A cyber liability policy covers first-party liability (property and theft) and third-party liability (privacy and data security). First-party liability is for disclosure notification costs, crisis management expenses, business interruption expenses, damage resulting from theft, and damage resulting from threats (including the cost of professional negotiators and ransom). Third-party liability is for lawsuits that seek damages resulting from unauthorized access to or dissemination of an individual’s private information, intellectual property infringement and reputation injury (including suits alleging libel or slander). Damages incurred as a result of war are excluded from coverage under a cyber liability policy because it usually precludes coverage for damage arising from “insurrections,” “riots,” “civil commotion,” “hostilities,” and “acts of war.” Most cyber liability insurance policies don’t even define such terms.

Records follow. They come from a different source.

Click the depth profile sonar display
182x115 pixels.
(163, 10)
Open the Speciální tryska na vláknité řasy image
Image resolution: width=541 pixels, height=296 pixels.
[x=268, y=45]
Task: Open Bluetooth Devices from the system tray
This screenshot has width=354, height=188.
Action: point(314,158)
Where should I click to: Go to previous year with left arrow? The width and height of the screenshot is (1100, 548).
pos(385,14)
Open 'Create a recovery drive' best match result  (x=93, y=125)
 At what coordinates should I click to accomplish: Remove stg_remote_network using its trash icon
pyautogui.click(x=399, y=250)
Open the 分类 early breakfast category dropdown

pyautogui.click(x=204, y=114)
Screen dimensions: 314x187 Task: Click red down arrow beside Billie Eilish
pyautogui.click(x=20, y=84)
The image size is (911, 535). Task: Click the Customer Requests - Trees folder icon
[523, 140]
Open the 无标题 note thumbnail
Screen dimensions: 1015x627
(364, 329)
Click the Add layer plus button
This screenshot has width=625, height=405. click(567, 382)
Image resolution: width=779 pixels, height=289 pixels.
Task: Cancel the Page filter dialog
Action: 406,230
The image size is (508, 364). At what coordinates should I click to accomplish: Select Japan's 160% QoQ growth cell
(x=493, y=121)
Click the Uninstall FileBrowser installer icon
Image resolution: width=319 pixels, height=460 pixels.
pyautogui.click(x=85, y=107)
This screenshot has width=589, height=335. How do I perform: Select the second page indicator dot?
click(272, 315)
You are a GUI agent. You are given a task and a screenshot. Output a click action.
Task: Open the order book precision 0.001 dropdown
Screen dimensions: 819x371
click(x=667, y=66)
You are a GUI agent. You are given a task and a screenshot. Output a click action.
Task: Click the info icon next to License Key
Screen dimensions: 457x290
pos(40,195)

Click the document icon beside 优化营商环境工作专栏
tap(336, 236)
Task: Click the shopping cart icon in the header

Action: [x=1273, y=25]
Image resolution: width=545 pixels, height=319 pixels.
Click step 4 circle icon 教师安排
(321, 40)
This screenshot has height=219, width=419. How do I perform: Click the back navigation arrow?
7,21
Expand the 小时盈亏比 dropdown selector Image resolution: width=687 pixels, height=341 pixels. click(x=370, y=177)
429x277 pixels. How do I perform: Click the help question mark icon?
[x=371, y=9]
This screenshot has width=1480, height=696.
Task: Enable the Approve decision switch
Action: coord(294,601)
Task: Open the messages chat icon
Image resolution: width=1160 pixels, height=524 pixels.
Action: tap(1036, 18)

The Second Circuit in Pan American World Airways v. Aetna Casualty & Surety Co. found that hijacking is not a warlike act because the language in the “war” exclusion all related to violent acts. While the action of hijacking in Pan American was found to be violent, the action was not state-sponsored and did not fit within the policy’s exclusion. If violence is a necessary component of establishing a warlike action, it is unlikely cyber espionage will fit within the war exclusion provision of a typical cyber liability policy. Cyber espionage usually amounts to, at most, theft and spying. And, in the field of international diplomacy, espionage in all forms has been long recognized as an acceptable and legal form of information gathering.
If the “war” and “terrorism” exclusions in a cyber liability policy preclude coverage, the issue for coverage then turns on the intent of the attacker and the definition of war and terrorism.